START Supplied records

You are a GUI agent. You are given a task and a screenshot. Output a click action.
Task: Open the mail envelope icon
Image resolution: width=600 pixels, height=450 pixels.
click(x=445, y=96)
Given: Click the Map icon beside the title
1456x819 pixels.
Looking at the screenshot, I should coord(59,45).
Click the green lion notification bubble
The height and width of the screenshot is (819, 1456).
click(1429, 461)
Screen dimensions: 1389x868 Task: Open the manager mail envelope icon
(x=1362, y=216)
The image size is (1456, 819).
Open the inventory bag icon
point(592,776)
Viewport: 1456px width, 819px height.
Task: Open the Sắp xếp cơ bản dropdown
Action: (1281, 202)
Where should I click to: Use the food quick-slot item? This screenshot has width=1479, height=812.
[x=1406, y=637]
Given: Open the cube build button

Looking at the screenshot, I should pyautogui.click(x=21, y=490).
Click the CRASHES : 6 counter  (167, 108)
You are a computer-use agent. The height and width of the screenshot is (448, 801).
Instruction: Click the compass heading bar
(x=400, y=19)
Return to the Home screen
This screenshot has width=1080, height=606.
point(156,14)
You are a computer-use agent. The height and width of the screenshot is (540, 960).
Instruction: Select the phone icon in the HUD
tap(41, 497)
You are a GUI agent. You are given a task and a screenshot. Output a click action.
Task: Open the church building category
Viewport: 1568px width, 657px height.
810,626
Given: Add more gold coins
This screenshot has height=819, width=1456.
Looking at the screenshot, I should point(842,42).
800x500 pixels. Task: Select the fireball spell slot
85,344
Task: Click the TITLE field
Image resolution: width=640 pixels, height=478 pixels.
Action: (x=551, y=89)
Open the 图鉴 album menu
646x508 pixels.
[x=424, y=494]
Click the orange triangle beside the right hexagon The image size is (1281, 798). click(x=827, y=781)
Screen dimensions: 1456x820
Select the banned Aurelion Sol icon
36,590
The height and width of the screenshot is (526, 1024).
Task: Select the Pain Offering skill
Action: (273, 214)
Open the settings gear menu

END Supplied records

[To be done]: Arrange every line of the data above as a JSON list of strings, one string per line, skipping any blank lines.

[Correct output]:
[
  "You are a GUI agent. You are given a task and a screenshot. Output a click action.",
  "Task: Open the mail envelope icon",
  "Image resolution: width=600 pixels, height=450 pixels.",
  "click(x=445, y=96)",
  "Given: Click the Map icon beside the title",
  "1456x819 pixels.",
  "Looking at the screenshot, I should coord(59,45).",
  "Click the green lion notification bubble",
  "The height and width of the screenshot is (819, 1456).",
  "click(1429, 461)",
  "Screen dimensions: 1389x868 Task: Open the manager mail envelope icon",
  "(x=1362, y=216)",
  "The image size is (1456, 819).",
  "Open the inventory bag icon",
  "point(592,776)",
  "Viewport: 1456px width, 819px height.",
  "Task: Open the Sắp xếp cơ bản dropdown",
  "Action: (1281, 202)",
  "Where should I click to: Use the food quick-slot item? This screenshot has width=1479, height=812.",
  "[x=1406, y=637]",
  "Given: Open the cube build button",
  "Looking at the screenshot, I should pyautogui.click(x=21, y=490).",
  "Click the CRASHES : 6 counter  (167, 108)",
  "You are a computer-use agent. The height and width of the screenshot is (448, 801).",
  "Instruction: Click the compass heading bar",
  "(x=400, y=19)",
  "Return to the Home screen",
  "This screenshot has width=1080, height=606.",
  "point(156,14)",
  "You are a computer-use agent. The height and width of the screenshot is (540, 960).",
  "Instruction: Select the phone icon in the HUD",
  "tap(41, 497)",
  "You are a GUI agent. You are given a task and a screenshot. Output a click action.",
  "Task: Open the church building category",
  "Viewport: 1568px width, 657px height.",
  "810,626",
  "Given: Add more gold coins",
  "This screenshot has height=819, width=1456.",
  "Looking at the screenshot, I should point(842,42).",
  "800x500 pixels. Task: Select the fireball spell slot",
  "85,344",
  "Task: Click the TITLE field",
  "Image resolution: width=640 pixels, height=478 pixels.",
  "Action: (x=551, y=89)",
  "Open the 图鉴 album menu",
  "646x508 pixels.",
  "[x=424, y=494]",
  "Click the orange triangle beside the right hexagon The image size is (1281, 798). click(x=827, y=781)",
  "Screen dimensions: 1456x820",
  "Select the banned Aurelion Sol icon",
  "36,590",
  "The height and width of the screenshot is (526, 1024).",
  "Task: Select the Pain Offering skill",
  "Action: (273, 214)",
  "Open the settings gear menu"
]